Mushing trails are like dirt roads through the backwoods – constantly changing and you never know what you are going to run across until you get there.

For that reason, most of the race routes are first looked at by trail breakers who drive snow machines along the entire trail. They can reroute sections, cut up downed trees and look over unsafe areas.

Ryne Olson, Tom Lesatz, Ketil Reitan and Aliy went east on the trail towards Angel Creek and the Yukon Quest ‘Two Rivers’ Checkpoint yesterday. The trail only needed one reroute and some brush cleaned out. The Chena River crossings are safe as well. The trail is now marked for the Two Rivers 200 passable for the Yukon Quest.

Later this weekend, more trail breakers will head north to Chatinika Lodge on the Steese Highway – the starting point for the Two Rivers 100/200 – and hopefully mark that route. The race trail section through the heart of Two Rivers will be looked at closer to Race Day.

Iditarod Trail Re Route

In other parts of Alaska, the Iditarod Trail Committee has deployed a ground crew of six to work the trail between Skwentna and Rainy Pass Checkpoints. They will also cut and mark a new trail section around the west side of Round Mountain.
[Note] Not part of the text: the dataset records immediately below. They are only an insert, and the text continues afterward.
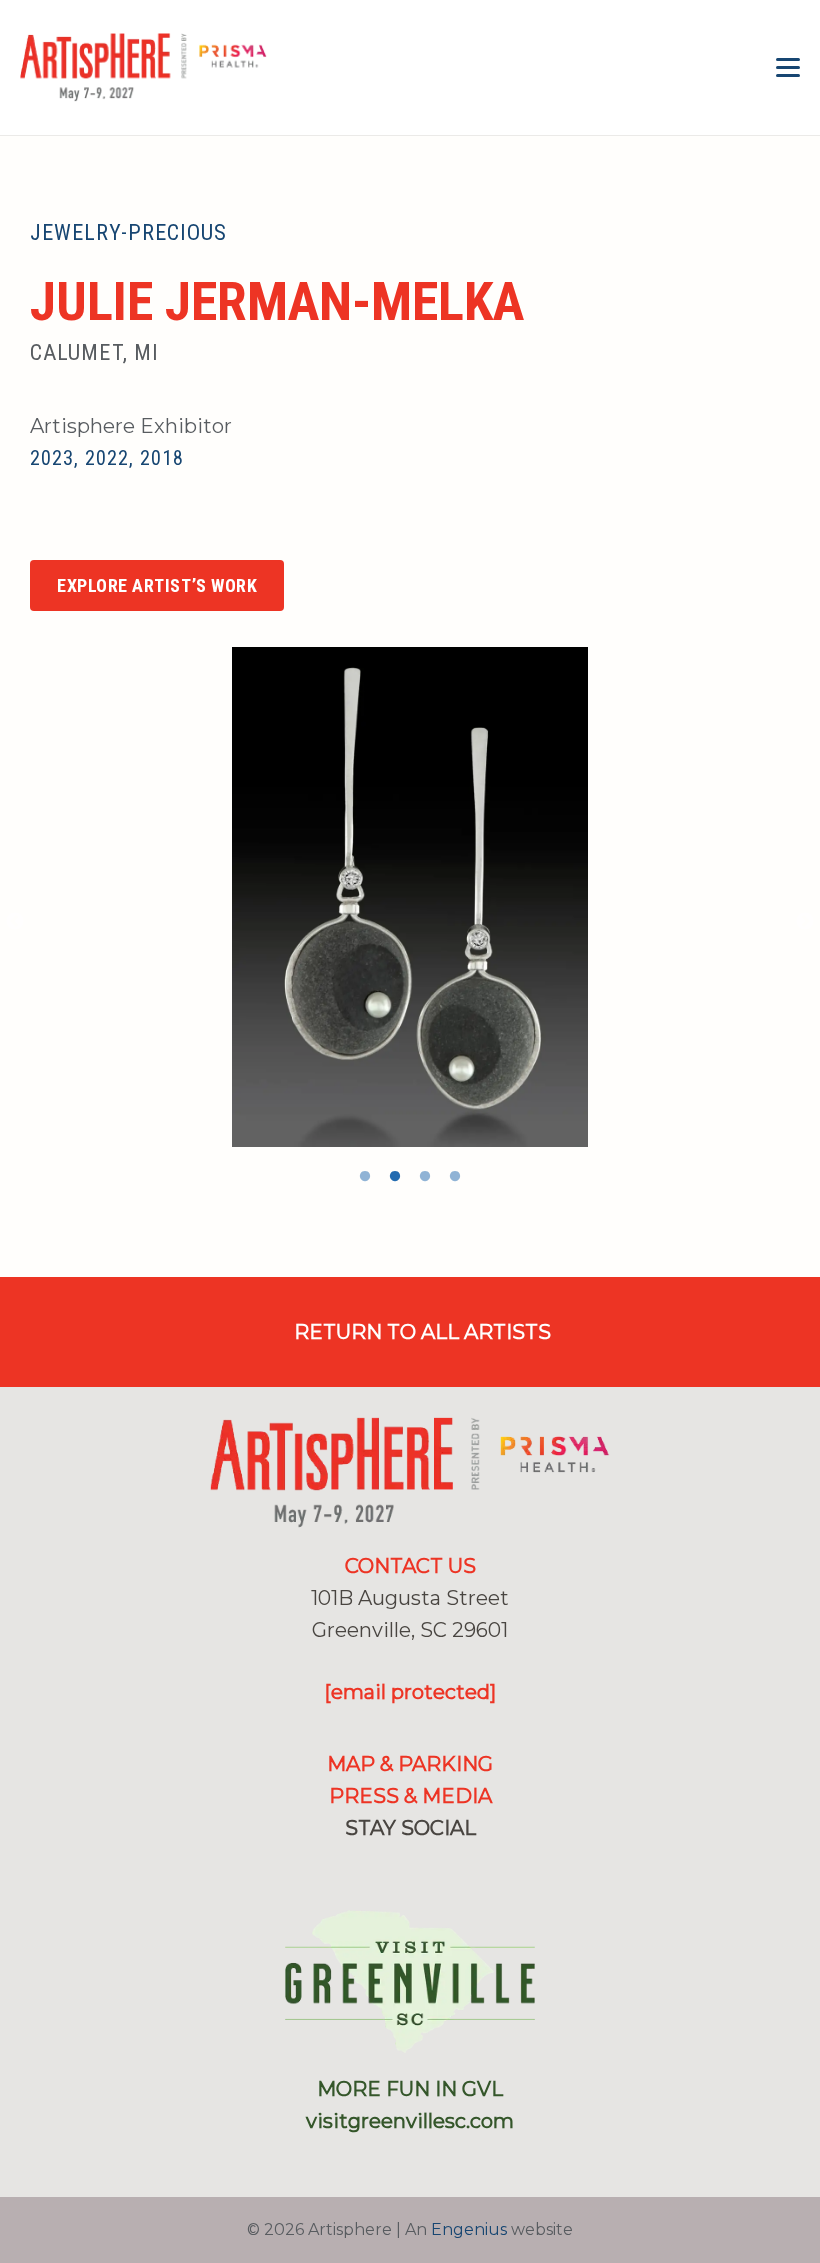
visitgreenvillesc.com (410, 2121)
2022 (107, 458)
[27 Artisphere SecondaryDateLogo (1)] (143, 68)
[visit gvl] (410, 1982)
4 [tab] (455, 1177)
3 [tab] (425, 1177)
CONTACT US (410, 1566)
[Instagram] (84, 528)
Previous (15, 922)
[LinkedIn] (443, 1868)
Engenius (469, 2229)
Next (805, 922)
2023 (52, 458)
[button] (788, 68)
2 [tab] (395, 1177)
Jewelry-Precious (129, 232)
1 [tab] (365, 1177)
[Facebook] (39, 526)
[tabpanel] (410, 897)
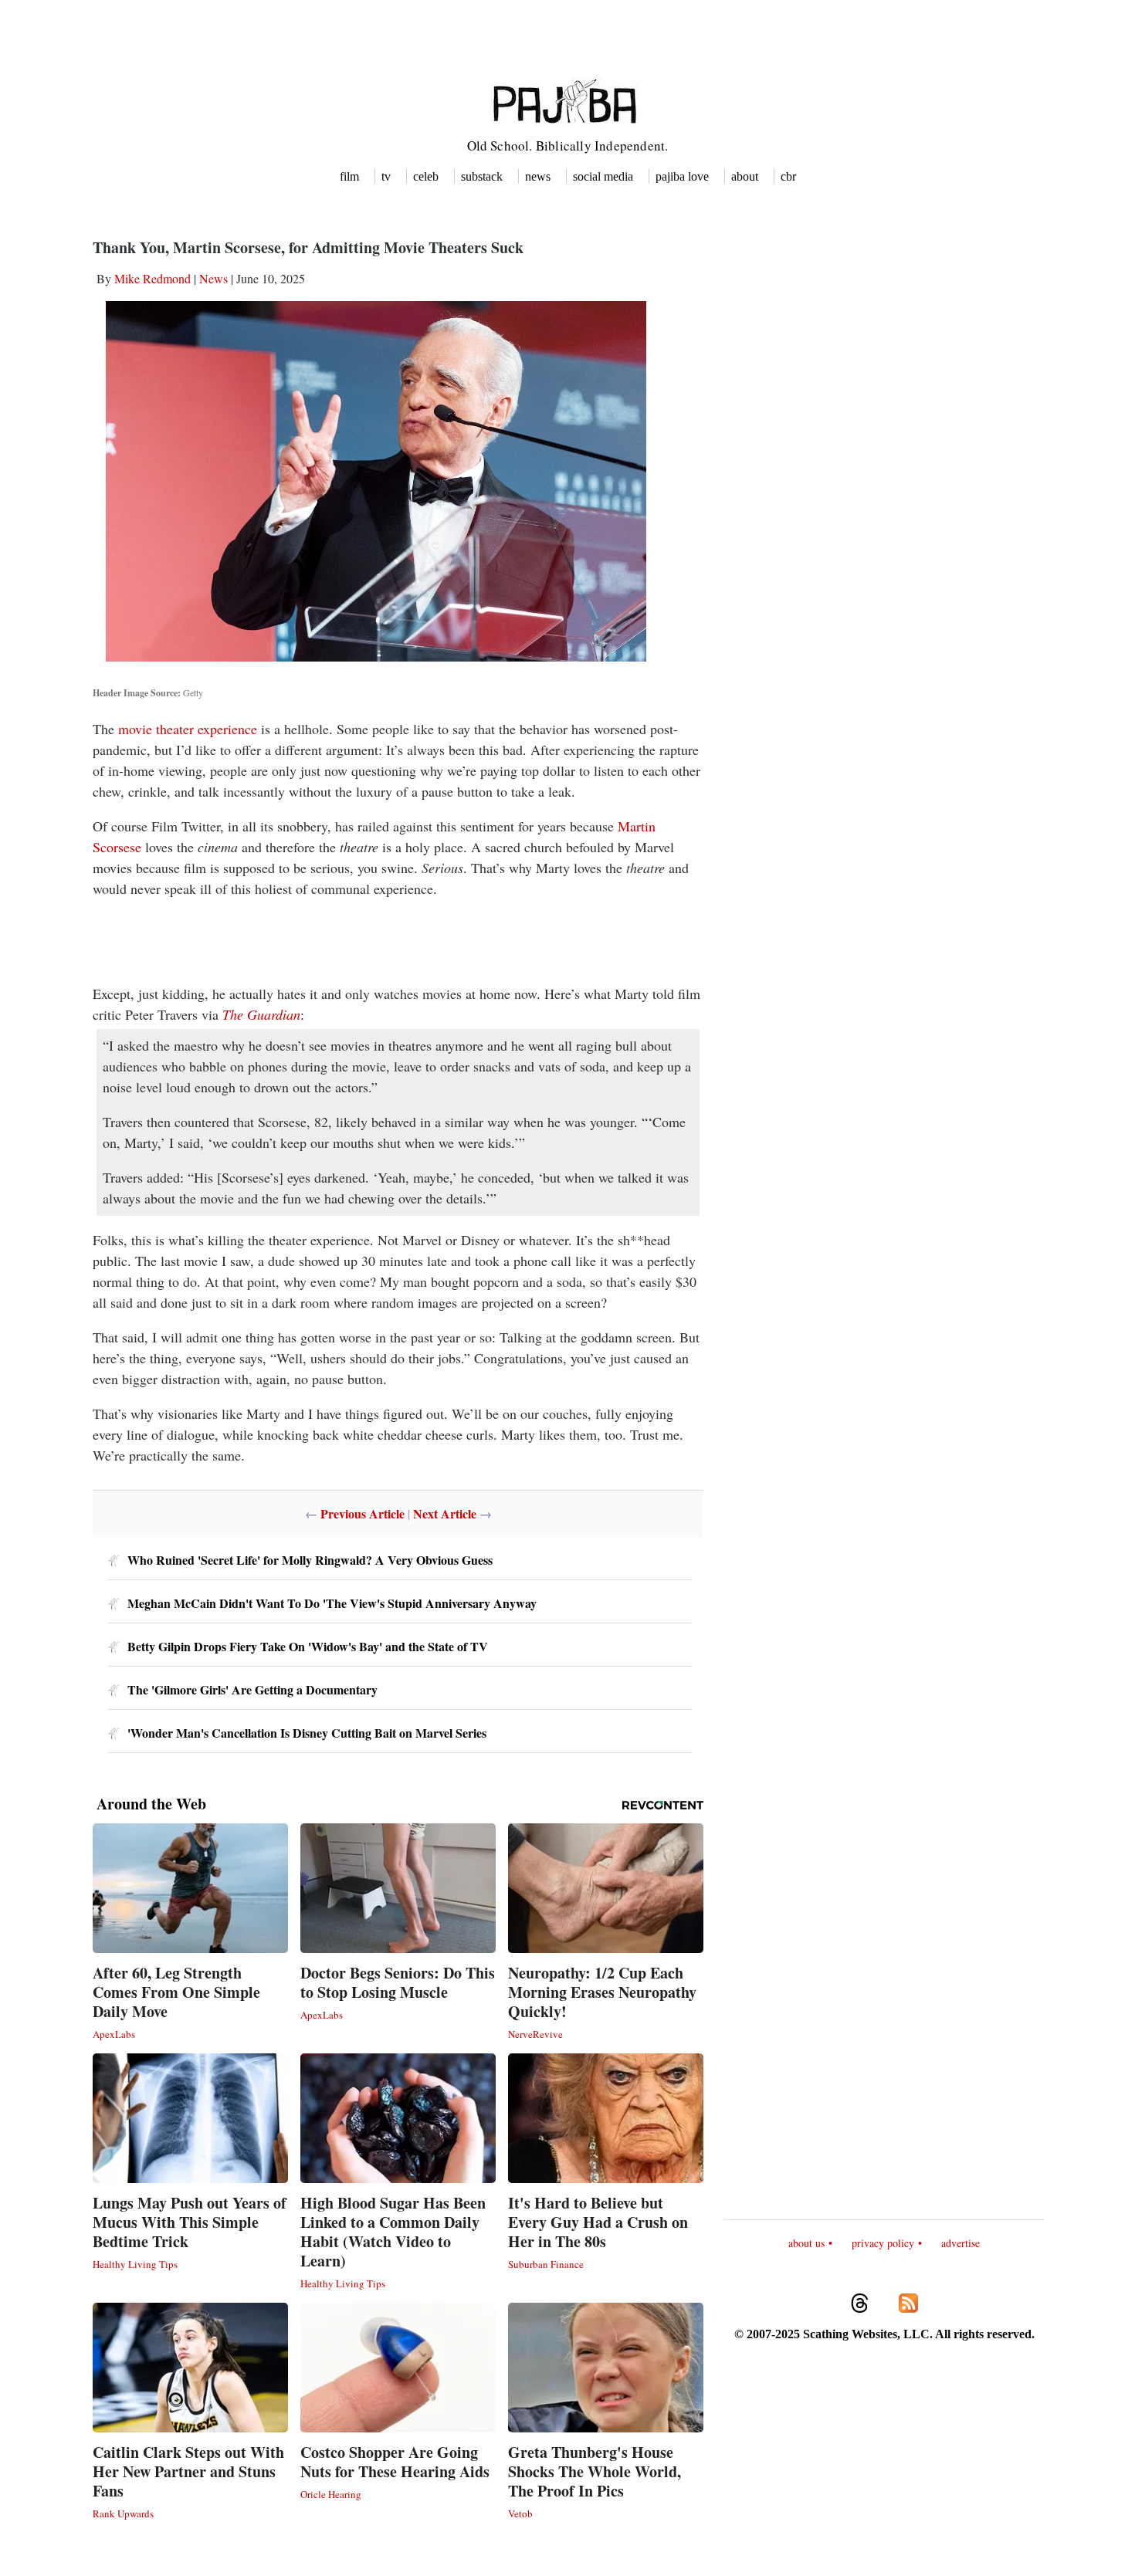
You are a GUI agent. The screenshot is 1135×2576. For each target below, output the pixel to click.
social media (603, 176)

Later this month, another team of six trail breakers will set and re-mark the trail between McGrath and Shageluk. It’s been 5 years and a few forest fires since the race last ran that section of trail.

Lots of work going on as well as dog mushing!

6 Responses

  • It must have been hard work cleaning up the trail!
    The SP Kennel dogs were probably disappointed that they missed out on that trip.

  • I have a hard enough time keeping my home trails free of fallen trees after a wind storm event….I cant imagine keeping miles and miles maintained! What a huge job….all the trail breakers get our heartfelt THANK YOU for all your hard work!

  • Yes- thank you to all of those who volunteer their time and energy and snow machines and gas and everything else to keep the trails clear. What a mess. I have a hard time, too, just clearing downed trees off of my trails in NE MN. It takes a village to make a dog sled race!
    Totally off topic here – but is there any way to train near Whitehorse? Like to train the team to “keep going fast because the end is near”? I can see training for a “last minute push” by Fairbanks. SPK is close to that trail. But what about the other end? I remember long ago reading about how certain racers would train out from Nome to teach the dogs to dig in along the coast. Does that happen for the Quest? Training teams to ‘speed up’ as they approach Whitehorse ?

  • If memory serves. there were times when SP Kennel did exactly that for the YQ into Whitehorse. I think it was after Allen and the Black Team got overtaken by Hugh??? I might be mis-remembering here!!!